== What you need to do ==
From the listing that follows, output everything exactly except the pictures.

== Exercise materials ==
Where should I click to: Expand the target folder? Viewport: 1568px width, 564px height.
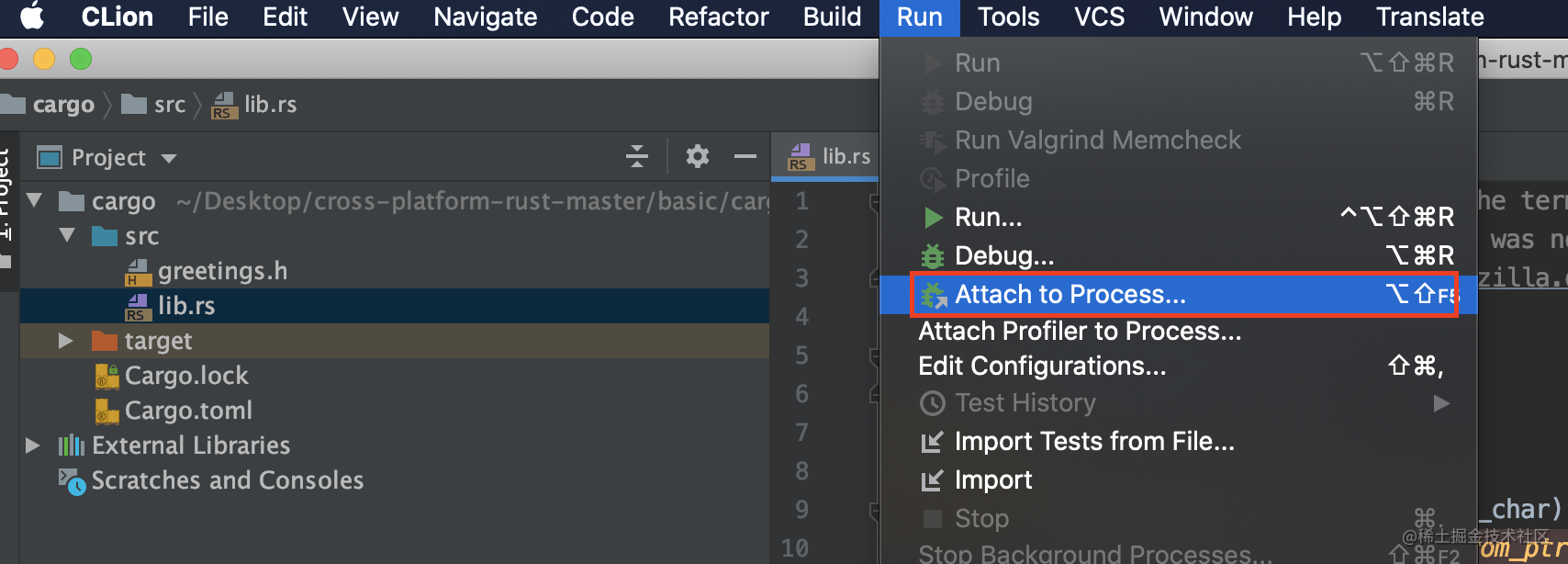tap(65, 341)
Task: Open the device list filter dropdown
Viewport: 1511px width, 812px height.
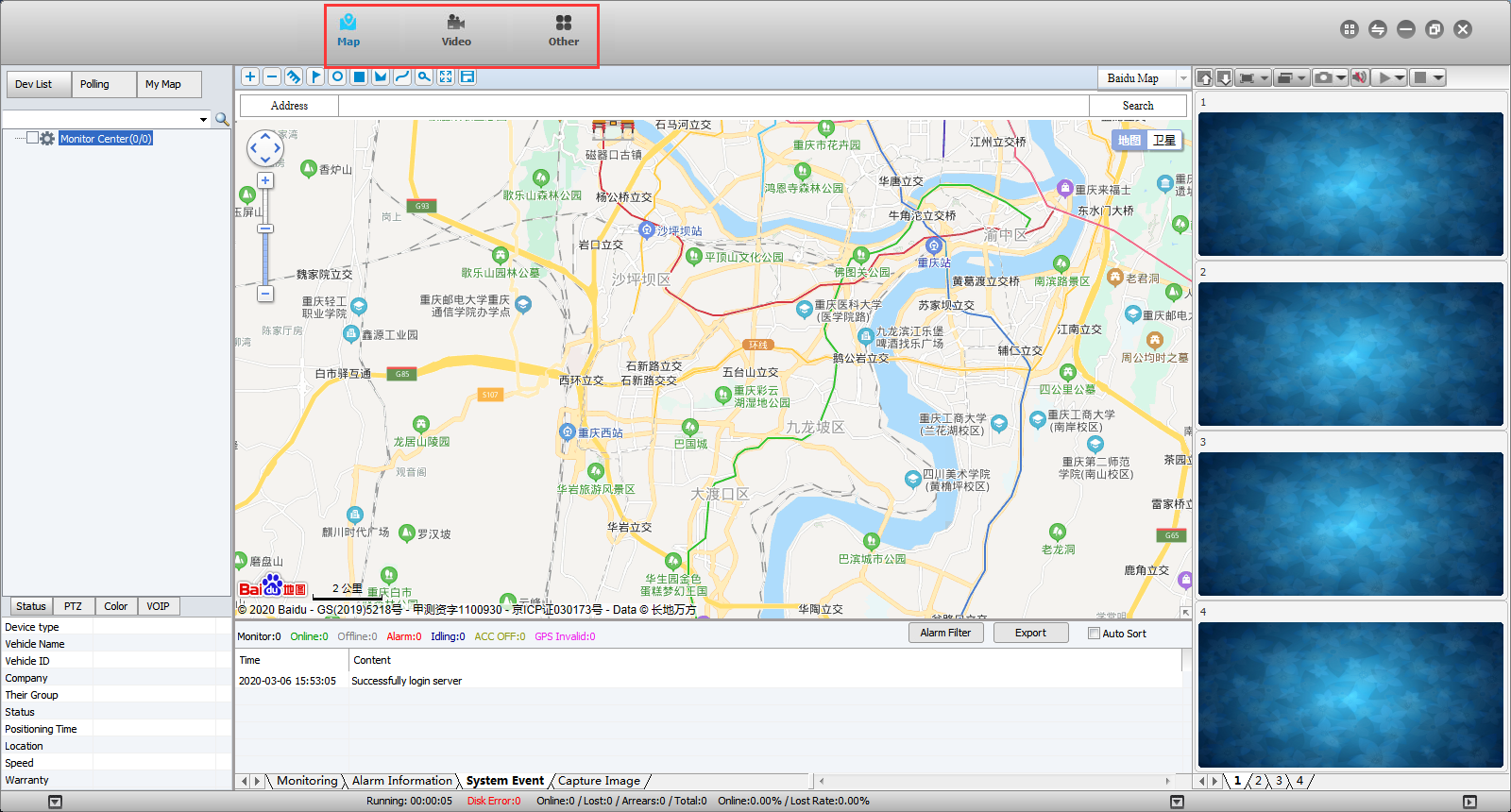Action: coord(203,120)
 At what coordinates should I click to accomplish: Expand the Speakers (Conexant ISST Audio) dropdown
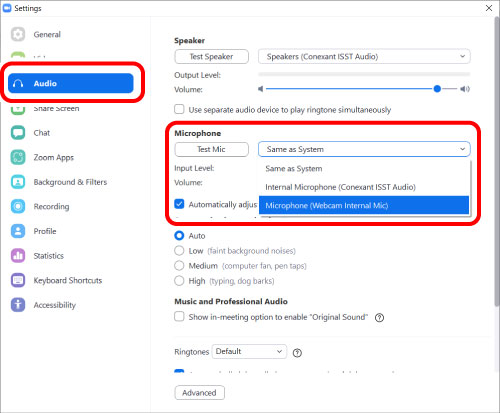click(x=364, y=56)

== Task response ==
Where should I click to: Expand the target folder? Viewport: 1568px width, 564px height.
tap(65, 341)
Task: Open the device list filter dropdown
Viewport: 1511px width, 812px height.
Action: coord(203,120)
 At what coordinates should I click to accomplish: Expand the Speakers (Conexant ISST Audio) dropdown
click(x=364, y=56)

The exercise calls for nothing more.